# Passage shown
Start of Block

Let’s be clear. This last year was not a good year from a P/L point of view, but an excellent year from a learning point of view. While I initially believed I could become a consistent, profitable trader in 3 years, I have reset my goal timeline to 4 years. Some might think this is a long time, but you need to understand that I have many other time commitments and can only trade part-time, basically the 1st hour of market open – so it’s going to take longer to become successful than someone who can trade full time.
If I was to quickly summarize why my P/L does not look good this year it’s because:
- Not enough action items from last years lessons.
- Too many non-trading distractions.
To address #2, I simply had too many distractions last year. Not only do I have a full time job (I am an IT freelance consultant), but I also have two (yes two) e-commerce companies, a coworking company, a family and a dog! This was a big distraction. One of the e-commerce companies was taking up a particularly large amount of time, so as trading is my passion, I sold it for profit last year! Although I probably still have too many distractions, the selling of this business has freed up my time significantly. I also intend to be more time efficient this year – I have given up weekly TV shows, and now exercise on my lunch break (everyday, less Fridays!).
To address #1, I made a great list of things I did wrong last year but I did not create actionable steps to address these issues. The list was:
PROBLEM STATEMENTS
(1) risk management – use automatic stop losses (max loss 20% per trade or less),
(2) have more patience – wait for trend, don’t jump into low confidence trades – even if they turn out to be winners,
(3) focus on position sizing – on A trades go large, on other trades stay small. Learn to scale into winning trades!
(4) focus on capital preservation – keep account risk small. preserve capital at all costs. (5) have more discipline!
And so despite my best intentions, I did not manage to achieve these goals. This year however, I will create a list of actionable steps to address these issues, and I am confident that I will tackle these head-on. Let’s start now.
ACTIONABLE STEPS
(1) Risk management
Rule1.1 – Never let a trade exceed 20% loss. Aim for 15% stops.
Rule1.2 – Make sure your entries are patient, so that stop loss is below strong support line (long) or above strong resistance line (short).
Rule 1.3 – Daily loss limit 2% of account.
(2) Have more patience
Rule 2.1 – ENTRY: Wait for bottoming, topping, or trend patterns to emerge. Only trade A+ setups with high confidence.
Rule 2.2 – MGMT: Only exit trades when there is a clear signal to do so. Large profit P/L is not a signal. Must let winners run.
(3) Focus on position sizing
Rule 3.1 – Determine criteria for identifying A+ setups. Do the higher time frames align with your shorter time frame trade? Is the macro market and sector in alignment? What gives you extra confidence in this trade?
Rule 3.2 – Start trades with small contract/stock number. Then, scale into high confidence trades. Utilize pull backs to re-load. Scale in and scale out of trades!
(4) Focus on capital preservation
Rule 4.1 – Nothing is more important than capital preservation.
(5) Have more discipline
Rule 5 – Define what having more discipline looks like, and keep a log of your efforts. Must keep trading journal with discipline rating!
+++
The above list is a start at least, so it’s clearly not good enough to have high level goals, but we must have a tactical list of rules to follow. Furthermore, this year I need to develop a written trading plan and strategy. I struggled to do this before, as I wasn’t sure what trader I was going to be – but now it’s clear. I am a part-time, directional, options trade that trades NASDAQ large cap options. This will be my focus next year. I find that when I trade low float stocks, I don’t do well, as there is not enough data and it also distracts me from my primary options trading goal.

End of Block

Records from a data source:
Start of Block

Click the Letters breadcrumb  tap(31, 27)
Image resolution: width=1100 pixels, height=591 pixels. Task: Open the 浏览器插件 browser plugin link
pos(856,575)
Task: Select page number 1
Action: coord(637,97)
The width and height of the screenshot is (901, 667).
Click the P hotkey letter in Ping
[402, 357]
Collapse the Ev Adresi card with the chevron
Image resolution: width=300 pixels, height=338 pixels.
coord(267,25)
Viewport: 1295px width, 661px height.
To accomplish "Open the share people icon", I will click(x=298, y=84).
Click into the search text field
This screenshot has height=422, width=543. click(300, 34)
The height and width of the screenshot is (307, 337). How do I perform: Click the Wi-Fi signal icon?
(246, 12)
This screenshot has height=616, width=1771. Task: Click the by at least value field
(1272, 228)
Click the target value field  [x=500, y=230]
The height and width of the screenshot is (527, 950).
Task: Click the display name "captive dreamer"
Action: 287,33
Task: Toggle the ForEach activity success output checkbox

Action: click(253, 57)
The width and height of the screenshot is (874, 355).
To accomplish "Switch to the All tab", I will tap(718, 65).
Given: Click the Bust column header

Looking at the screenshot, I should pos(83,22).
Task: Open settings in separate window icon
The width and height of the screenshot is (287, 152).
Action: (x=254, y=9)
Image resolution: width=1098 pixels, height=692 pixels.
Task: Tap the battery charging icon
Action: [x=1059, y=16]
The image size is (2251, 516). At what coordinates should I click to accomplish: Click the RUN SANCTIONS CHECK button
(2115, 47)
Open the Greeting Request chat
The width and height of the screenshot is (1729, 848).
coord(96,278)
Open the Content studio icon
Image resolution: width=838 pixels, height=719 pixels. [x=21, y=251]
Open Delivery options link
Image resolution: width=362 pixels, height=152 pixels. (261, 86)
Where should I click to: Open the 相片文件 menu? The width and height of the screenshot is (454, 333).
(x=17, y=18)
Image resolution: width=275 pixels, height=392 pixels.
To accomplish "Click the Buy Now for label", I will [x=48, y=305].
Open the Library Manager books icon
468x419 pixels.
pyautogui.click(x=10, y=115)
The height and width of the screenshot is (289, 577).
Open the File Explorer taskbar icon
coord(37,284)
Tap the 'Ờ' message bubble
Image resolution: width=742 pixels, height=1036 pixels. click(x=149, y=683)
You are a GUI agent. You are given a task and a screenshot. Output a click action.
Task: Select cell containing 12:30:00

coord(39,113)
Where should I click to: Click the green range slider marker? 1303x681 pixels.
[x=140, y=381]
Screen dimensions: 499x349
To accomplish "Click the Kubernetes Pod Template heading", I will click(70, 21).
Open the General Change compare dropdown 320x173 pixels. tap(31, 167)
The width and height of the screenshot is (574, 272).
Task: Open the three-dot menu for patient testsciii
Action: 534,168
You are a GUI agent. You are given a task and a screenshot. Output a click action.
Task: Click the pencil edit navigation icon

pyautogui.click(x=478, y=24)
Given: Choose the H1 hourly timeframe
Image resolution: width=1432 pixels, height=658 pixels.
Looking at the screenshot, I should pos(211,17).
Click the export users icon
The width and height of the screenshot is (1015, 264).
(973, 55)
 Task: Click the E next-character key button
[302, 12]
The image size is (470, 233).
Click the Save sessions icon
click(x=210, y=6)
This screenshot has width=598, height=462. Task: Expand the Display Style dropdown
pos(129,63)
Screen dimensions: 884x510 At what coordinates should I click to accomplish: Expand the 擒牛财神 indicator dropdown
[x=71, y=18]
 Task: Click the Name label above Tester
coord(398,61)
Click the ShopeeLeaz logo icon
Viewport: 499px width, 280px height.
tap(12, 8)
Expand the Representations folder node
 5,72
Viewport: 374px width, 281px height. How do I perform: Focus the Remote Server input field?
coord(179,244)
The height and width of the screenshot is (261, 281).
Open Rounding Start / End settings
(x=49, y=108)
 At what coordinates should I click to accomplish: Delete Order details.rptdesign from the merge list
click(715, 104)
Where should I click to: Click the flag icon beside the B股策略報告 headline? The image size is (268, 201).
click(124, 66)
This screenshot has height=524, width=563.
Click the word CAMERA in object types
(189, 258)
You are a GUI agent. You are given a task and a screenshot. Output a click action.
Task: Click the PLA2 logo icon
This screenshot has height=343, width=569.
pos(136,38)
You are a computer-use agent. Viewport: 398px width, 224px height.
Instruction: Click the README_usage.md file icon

End of Block

# Problems and tasks
(a) Answer these from the trading review:
(i) To how many years did the writer reset the goal timeline?
(ii) What daily loss limit does Rule 1.3 set?
(iii) What does the writer say they trade?
(b) Transcribe the trading review word for word, everything from "(4) focus on capital preservation –" down to "let winners run.".
Rely on the trading review alone.

# Task-by-task answers
(a)
(i) 4 years
(ii) 2% of the account
(iii) NASDAQ large cap options

(b)
(4) focus on capital preservation – keep account risk small. preserve capital at all costs. (5) have more discipline!
And so despite my best intentions, I did not manage to achieve these goals. This year however, I will create a list of actionable steps to address these issues, and I am confident that I will tackle these head-on. Let’s start now.
ACTIONABLE STEPS
(1) Risk management
Rule1.1 – Never let a trade exceed 20% loss. Aim for 15% stops.
Rule1.2 – Make sure your entries are patient, so that stop loss is below strong support line (long) or above strong resistance line (short).
Rule 1.3 – Daily loss limit 2% of account.
(2) Have more patience
Rule 2.1 – ENTRY: Wait for bottoming, topping, or trend patterns to emerge. Only trade A+ setups with high confidence.
Rule 2.2 – MGMT: Only exit trades when there is a clear signal to do so. Large profit P/L is not a signal. Must let winners run.